**Exercise instructions**
Exactly as written, transcribe the data that follows.

**Exercise materials**
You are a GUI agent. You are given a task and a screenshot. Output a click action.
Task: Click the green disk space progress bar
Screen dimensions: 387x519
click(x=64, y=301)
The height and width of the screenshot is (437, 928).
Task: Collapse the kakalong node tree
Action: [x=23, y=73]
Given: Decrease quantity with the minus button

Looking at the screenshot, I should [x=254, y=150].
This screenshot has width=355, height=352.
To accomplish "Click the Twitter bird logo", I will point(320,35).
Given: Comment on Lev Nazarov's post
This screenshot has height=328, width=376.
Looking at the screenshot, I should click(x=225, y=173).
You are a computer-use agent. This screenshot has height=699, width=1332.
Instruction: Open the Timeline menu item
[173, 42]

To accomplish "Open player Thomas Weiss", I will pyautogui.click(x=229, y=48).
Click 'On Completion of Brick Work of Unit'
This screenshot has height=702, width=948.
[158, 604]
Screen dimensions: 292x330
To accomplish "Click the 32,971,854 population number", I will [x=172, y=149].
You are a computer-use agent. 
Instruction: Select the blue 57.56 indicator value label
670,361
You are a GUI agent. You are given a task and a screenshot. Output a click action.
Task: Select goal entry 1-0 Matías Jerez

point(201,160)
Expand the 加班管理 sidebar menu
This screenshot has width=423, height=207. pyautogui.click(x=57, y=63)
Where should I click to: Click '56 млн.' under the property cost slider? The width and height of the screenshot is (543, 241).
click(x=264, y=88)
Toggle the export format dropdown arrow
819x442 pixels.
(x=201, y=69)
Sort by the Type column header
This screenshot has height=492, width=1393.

**Task response**
You are a GUI agent. You are given a task and a screenshot. Output a click action.
Task: Click the green disk space progress bar
Screen dimensions: 387x519
click(x=64, y=301)
The height and width of the screenshot is (437, 928).
Task: Collapse the kakalong node tree
Action: [x=23, y=73]
Given: Decrease quantity with the minus button

Looking at the screenshot, I should [x=254, y=150].
This screenshot has width=355, height=352.
To accomplish "Click the Twitter bird logo", I will point(320,35).
Given: Comment on Lev Nazarov's post
This screenshot has height=328, width=376.
Looking at the screenshot, I should click(x=225, y=173).
You are a computer-use agent. This screenshot has height=699, width=1332.
Instruction: Open the Timeline menu item
[173, 42]

To accomplish "Open player Thomas Weiss", I will pyautogui.click(x=229, y=48).
Click 'On Completion of Brick Work of Unit'
This screenshot has height=702, width=948.
[158, 604]
Screen dimensions: 292x330
To accomplish "Click the 32,971,854 population number", I will [x=172, y=149].
You are a computer-use agent. 
Instruction: Select the blue 57.56 indicator value label
670,361
You are a GUI agent. You are given a task and a screenshot. Output a click action.
Task: Select goal entry 1-0 Matías Jerez

point(201,160)
Expand the 加班管理 sidebar menu
This screenshot has width=423, height=207. pyautogui.click(x=57, y=63)
Where should I click to: Click '56 млн.' under the property cost slider? The width and height of the screenshot is (543, 241).
click(x=264, y=88)
Toggle the export format dropdown arrow
819x442 pixels.
(x=201, y=69)
Sort by the Type column header
This screenshot has height=492, width=1393.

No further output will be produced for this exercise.